Ortensia prende un’altra pagina del libro:

«“Cose assai sorprendenti possono accadere a chi, avendo nella mente un pensiero sgradevole e scoraggiante, abbia semplicemente il buonsenso di accorgersene e scacciarlo via in tempo sostituendolo con un altro pensiero piacevole e ottimista. Due cose non possono occupare contemporaneamente lo stesso posto. Là dove coltivi la rosa non può crescere il cardo”. Hai capito, Fiorella? Non farti prendere dal dispiacere».

«Sì, hai ragione, devo essere positiva».

«Proprio così, ma sai qual è l’unico modo per farlo davvero? Quando sei scoraggiata, chiama subito un’amica, un amico, e condividi la tua fatica. Non sei sola. Sai ancora cosa dice Il giardino segreto: “Si capisce tutto se si è amici, però devi esserlo per davvero”».

Ortensia mi conforta sempre. Mi sento proprio come Mary e Colin. La sua amicizia mi ha tolto ogni tristezza e, sentendola leggere con quel suo tono calmo e rassicurante, mi è venuta un’idea…

«Grazie Ortensia, ora ho un piano: fondiamo un circolo letterario, che avrà naturalmente l’Antica Libreria come sede. Organizziamo letture con laboratori, merende e aperitivi a tema e invitiamo amici, conoscenti e turisti. Verrà talmente tanta gente in libreria, che Dante non sarà più costretto a chiudere!» 

«è un’idea meravigliosa, Fiorella! Perché non organizziamo un appuntamento a tema Il giardino segreto? Dopo la lettura ad alta voce di brani scelti, potrei dare consigli su piante e fiori. Col nome che ho, non posso che essere un’esperta» mi propone allegra Ortensia, e io aggiungo con aria furtiva: «E mentre tutti saranno assorti nell’ascolto, io potrò frugare nella libreria alla ricerca della chiave e del libro prezioso. Nessuno mi noterà e Dante non si insospettirà!» 

«Benissimo! Non ci resta che pensare all’occorrente. Nel libro i ragazzi si procuravano pale, semi e bulbi; a noi, invece, serviranno fiori per le decorazioni, inviti, locandine, segnalibri», conclude Ortensia con quel suo modo pratico.

«Puoi occupartene tu, mentre io torno da Dante per sottoporgli l’idea del circolo letterario?»

«Certamente!
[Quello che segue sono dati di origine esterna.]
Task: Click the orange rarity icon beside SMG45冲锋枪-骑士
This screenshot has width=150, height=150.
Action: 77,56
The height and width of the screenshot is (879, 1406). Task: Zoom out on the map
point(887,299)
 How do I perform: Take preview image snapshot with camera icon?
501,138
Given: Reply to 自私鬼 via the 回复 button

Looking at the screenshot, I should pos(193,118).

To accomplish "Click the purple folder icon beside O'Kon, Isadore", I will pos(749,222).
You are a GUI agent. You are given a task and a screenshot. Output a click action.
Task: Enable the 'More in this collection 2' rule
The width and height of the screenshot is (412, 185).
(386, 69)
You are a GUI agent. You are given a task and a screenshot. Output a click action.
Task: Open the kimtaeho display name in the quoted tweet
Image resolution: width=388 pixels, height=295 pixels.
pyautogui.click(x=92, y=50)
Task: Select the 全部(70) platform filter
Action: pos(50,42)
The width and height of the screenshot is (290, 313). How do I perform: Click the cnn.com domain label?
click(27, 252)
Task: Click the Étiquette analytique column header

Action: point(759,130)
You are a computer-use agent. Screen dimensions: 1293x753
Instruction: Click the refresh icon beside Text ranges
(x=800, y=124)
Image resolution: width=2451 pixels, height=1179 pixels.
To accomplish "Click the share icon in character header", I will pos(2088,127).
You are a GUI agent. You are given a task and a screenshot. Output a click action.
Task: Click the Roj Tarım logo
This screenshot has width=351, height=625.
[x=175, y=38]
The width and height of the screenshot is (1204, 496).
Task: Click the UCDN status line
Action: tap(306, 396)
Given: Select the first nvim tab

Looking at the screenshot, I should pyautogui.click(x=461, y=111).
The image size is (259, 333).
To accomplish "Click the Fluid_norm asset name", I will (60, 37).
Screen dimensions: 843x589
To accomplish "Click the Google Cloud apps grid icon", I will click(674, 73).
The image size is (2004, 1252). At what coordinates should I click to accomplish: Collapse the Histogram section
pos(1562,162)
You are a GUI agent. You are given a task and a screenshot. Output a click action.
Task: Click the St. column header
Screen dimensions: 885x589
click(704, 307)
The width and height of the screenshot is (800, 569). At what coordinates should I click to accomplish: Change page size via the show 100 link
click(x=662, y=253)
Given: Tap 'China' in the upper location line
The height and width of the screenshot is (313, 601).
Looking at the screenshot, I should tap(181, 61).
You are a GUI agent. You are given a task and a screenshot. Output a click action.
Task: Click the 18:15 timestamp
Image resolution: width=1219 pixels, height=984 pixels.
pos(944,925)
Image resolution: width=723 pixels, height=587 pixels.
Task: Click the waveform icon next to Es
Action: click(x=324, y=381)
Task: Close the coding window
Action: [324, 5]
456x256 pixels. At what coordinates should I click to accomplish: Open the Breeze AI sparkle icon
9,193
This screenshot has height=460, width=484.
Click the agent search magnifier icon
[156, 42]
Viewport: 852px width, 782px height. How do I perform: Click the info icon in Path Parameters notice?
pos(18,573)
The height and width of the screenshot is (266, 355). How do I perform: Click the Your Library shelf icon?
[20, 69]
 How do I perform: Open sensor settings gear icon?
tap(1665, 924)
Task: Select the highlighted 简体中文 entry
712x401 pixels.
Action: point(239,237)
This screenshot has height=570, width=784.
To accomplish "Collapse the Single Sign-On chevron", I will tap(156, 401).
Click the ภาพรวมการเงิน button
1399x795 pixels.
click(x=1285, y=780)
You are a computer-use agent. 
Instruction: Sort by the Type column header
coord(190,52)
Mi metto subito all’opera», mi risponde entusiasta e aggiunge: 

«Fiorella, hai visto come sei di nuovo radiosa? è bastata una tazza di tisana insieme e guarda che bel piano abbiamo organizzato per aiutare Dante».

«è proprio così. Non potevo tenere tutto per me. Ora però deve rimanere un segreto tra di noi».

«Non ti preoccupare, Fiorella. Acqua in bocca!»

«Acqua che? Ho finito la tisana da un po’…», chiedo pensierosa.

Ortensia scoppia in una risata spontanea: 

«Oh Fiorella, è un modo di dire! Significa mantenere un segreto!»

Ora è più chiaro: acqua in bocca allora! 

Ecco una nuova, grande estate: ne ero sicura!